Even though Norway’s government has turned down proposals for new oil drilling off scenic Lofoten and Vesterålen during its new four-year term, the oil industry isn’t giving up and is eyeing possibilities to start activity anyway. StatoilHydro, Norway’s biggest company, doesn’t seem to be taking “no” for an answer.
Two of the three parties making up Norway’s left-center government are dead-set against oil and gas activity off Lofoten and Vesterålen. Both the Socialist Left (SV) and the Center Party (Sp) base their opposition on concern for the environment and the area’s important fishing industry.
The dominant Labour Party, however, has so far been non-committal and has a long record of supporting industry and job creation. The compromise so far has involved putting the hotly debated issue on the back burner until a report studying the consequences of oil exploration off Lofoten comes out late next year. Since it will need to be discussed and debated, Labour, SV and Sp have said there will be no new oil activity off northern Norway during the new four-year parliamentary session.The issue, however, dominated an annual oil industry conference this fall and StatoilHydro is launching a new lobbying effort led by a woman who has been a state secretary for Labour Prime Minister Jens Stoltenberg and his chief of staff, now minister for the prime minister’s office, Karl-Eirik Schjøtt-Pedersen.
Newspaper Dagens Næringsliv (DN) reports that Hege Marie Norheim officially leads what StatoilHydro calls its “company initiative for the northern areas” and that also gives her a direct line to StatoilHydro CEO Helge Lund. PR firm Gambit is also engaged to work with Norheim’s group.
Norheim says her group “will contribute what we have of knowledge of the northern areas towards management, opinion and politicians.” She said the group will be StatoilHydro’s voice in the public debate. That voice, quiet during the recent election campaign, is about to be raised.
She also thinks the government has put off oil activity during the next four years simply because there won’t be time to initiate any. “We don’t agree,” Norheim told DN. “The study of consequences can be shorter, and parts of the area could be opened up.”
Opponents on the defense already
Environmental groups will likely be following Norheim’s group closely, ready to counter its arguments. They already are upset about new reports from StatoilHydro that the area off Lofoten could contain as many as 3 billion barrels of oil.
The oil industry’s chief lobbyist, Per Terje Vold, goes even farther, claiming there may be 3.4 billion barrels of oil out there, ready to meet world energy demands.

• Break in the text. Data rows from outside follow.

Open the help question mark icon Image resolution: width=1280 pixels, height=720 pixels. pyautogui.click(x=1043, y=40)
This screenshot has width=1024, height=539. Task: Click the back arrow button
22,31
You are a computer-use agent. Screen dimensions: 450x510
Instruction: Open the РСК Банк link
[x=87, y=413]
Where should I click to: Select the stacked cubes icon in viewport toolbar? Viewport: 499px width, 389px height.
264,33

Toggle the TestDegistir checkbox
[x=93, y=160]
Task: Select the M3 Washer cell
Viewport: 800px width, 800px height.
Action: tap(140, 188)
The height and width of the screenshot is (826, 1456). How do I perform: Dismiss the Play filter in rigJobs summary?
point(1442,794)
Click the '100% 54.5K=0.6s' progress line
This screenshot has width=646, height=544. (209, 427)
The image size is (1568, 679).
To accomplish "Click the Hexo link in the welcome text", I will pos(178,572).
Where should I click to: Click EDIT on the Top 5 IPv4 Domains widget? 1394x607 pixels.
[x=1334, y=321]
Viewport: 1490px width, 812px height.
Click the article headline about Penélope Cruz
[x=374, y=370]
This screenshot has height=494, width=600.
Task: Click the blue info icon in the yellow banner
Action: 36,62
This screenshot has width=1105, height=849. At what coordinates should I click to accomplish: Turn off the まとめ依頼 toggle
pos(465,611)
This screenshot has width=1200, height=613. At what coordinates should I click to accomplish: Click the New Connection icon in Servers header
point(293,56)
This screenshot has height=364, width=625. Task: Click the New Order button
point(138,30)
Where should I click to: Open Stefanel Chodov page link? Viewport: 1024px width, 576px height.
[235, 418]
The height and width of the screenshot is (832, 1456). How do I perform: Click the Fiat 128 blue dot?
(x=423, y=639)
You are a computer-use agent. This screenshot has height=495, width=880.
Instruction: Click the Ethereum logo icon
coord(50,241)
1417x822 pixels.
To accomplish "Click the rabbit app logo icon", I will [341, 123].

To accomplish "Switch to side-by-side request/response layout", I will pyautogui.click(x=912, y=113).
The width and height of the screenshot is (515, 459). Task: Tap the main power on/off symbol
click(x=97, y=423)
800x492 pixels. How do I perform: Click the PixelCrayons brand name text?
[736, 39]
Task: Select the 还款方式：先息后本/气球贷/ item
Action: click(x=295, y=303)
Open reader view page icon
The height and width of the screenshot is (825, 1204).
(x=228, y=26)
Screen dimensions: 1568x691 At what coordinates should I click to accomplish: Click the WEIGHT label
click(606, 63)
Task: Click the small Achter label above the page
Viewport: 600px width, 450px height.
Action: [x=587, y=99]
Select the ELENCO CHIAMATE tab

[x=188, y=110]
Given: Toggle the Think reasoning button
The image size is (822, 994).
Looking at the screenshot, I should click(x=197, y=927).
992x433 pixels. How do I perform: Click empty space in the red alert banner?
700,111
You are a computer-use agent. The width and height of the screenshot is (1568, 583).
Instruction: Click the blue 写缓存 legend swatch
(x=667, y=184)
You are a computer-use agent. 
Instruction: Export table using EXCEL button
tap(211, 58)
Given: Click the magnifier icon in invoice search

Lars Haltbrekken of Norway’s Friends of the Earth chapter (Naturvernforbundet) isn’t impressed. “The last thing the globe needs is even more CO2 emissions (that would come from its extraction),” he told DN.
SV’s energy spokesperson, meanwhile, said its opinion won’t be swayed by how much oil may be out there. He said both international and local considerations still point to an “absolute no” to exploration and drilling in the area.